What you have to do – Scan the entries below and return each line that contains "with".

Pixel coordinate grounding data:
-*-

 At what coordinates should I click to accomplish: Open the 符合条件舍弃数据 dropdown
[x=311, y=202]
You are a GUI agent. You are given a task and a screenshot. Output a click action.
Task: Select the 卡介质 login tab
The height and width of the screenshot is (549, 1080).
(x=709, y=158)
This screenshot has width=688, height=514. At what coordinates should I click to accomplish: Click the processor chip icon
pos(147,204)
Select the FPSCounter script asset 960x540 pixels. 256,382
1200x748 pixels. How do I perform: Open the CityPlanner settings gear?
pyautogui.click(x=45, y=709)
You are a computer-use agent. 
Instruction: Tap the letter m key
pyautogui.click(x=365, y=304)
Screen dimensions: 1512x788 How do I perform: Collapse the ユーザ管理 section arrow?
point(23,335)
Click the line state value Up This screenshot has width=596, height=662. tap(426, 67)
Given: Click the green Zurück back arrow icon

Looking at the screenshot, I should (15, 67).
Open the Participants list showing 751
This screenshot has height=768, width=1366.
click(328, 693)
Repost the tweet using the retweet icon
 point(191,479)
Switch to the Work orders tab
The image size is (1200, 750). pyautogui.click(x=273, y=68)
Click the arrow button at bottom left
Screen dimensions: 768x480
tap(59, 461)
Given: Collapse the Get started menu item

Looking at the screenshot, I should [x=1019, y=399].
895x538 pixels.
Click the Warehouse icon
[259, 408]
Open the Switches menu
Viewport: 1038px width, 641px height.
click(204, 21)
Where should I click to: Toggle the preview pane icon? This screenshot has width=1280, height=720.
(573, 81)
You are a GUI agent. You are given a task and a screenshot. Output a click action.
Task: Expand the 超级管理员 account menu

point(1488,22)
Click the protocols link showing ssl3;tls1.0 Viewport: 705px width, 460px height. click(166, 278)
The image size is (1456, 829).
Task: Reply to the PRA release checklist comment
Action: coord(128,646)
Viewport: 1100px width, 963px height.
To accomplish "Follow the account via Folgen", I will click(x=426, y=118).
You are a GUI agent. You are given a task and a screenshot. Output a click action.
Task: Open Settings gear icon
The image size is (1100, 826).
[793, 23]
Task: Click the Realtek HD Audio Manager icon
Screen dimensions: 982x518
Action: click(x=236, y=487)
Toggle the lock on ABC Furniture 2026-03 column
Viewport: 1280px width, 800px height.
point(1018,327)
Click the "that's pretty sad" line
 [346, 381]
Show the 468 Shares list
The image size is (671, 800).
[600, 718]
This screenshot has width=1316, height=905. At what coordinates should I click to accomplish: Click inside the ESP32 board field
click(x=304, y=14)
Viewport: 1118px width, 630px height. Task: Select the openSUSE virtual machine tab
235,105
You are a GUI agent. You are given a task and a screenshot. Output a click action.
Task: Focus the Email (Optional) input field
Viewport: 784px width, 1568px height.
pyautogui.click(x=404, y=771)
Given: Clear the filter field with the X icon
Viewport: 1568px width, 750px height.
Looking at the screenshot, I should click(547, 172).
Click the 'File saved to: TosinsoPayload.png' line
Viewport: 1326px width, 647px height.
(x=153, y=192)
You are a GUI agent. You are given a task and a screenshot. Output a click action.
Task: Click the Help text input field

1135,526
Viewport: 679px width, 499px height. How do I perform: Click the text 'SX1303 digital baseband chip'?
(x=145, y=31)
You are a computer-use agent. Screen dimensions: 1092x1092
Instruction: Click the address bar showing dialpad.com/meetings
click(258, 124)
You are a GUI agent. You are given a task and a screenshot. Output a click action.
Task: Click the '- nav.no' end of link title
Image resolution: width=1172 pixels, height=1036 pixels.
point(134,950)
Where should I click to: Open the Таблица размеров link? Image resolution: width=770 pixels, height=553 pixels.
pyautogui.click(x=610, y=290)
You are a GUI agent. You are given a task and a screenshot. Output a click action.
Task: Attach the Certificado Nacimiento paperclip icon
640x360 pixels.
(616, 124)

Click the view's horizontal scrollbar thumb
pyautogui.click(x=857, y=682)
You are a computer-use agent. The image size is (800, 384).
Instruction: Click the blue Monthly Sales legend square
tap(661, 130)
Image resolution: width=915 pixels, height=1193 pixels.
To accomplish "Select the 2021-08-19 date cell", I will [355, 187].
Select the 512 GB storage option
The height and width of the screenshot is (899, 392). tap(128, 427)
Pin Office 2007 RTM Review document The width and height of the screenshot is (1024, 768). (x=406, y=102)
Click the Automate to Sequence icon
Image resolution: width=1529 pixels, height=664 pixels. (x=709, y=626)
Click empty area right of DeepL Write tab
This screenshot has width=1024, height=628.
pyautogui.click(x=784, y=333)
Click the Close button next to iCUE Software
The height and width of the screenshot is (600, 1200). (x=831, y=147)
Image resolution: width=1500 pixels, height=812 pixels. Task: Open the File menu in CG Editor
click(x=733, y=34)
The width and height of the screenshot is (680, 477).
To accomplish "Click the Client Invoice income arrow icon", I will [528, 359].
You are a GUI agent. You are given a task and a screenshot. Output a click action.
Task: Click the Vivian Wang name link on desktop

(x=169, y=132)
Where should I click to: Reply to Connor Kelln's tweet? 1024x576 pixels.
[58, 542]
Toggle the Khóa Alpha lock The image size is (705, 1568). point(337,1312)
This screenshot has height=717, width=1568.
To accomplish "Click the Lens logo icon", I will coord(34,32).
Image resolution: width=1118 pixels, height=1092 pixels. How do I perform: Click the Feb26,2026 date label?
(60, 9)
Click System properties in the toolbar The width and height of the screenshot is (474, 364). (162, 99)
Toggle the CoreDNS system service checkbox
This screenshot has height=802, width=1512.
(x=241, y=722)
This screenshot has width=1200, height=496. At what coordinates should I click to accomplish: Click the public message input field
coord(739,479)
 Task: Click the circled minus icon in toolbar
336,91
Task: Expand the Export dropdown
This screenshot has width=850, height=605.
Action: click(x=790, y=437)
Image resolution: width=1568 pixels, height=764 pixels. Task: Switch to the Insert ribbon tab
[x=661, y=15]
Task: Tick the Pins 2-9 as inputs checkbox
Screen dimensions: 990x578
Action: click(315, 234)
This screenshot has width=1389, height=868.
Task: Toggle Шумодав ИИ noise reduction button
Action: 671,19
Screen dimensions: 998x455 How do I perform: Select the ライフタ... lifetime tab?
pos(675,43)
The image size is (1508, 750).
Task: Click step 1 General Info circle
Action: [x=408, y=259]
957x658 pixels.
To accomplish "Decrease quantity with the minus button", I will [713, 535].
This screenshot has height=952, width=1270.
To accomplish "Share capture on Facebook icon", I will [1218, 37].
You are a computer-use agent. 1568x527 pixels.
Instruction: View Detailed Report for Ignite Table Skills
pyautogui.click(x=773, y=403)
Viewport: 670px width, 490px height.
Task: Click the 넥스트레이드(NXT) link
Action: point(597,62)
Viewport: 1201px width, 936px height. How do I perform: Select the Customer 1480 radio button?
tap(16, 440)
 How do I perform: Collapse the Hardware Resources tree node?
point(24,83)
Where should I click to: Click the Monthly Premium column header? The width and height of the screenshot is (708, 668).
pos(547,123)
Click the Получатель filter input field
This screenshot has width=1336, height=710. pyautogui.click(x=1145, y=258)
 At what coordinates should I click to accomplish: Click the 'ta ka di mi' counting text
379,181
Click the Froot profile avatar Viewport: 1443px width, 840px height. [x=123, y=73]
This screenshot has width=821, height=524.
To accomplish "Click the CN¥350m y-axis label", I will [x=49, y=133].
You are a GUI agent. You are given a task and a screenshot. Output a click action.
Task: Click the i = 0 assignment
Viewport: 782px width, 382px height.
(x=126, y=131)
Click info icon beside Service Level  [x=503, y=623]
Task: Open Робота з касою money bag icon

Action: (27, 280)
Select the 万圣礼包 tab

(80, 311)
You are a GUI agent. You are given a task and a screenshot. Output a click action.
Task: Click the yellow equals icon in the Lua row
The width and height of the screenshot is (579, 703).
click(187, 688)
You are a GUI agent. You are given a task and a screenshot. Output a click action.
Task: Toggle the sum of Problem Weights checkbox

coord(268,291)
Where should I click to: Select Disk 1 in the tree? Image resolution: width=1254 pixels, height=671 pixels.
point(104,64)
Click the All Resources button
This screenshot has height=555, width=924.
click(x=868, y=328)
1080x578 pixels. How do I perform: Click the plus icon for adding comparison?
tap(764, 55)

-*-

Reply to the exercise –
Given: Clear the filter field with the X icon
To accomplish "Decrease quantity with the minus button", I will [713, 535].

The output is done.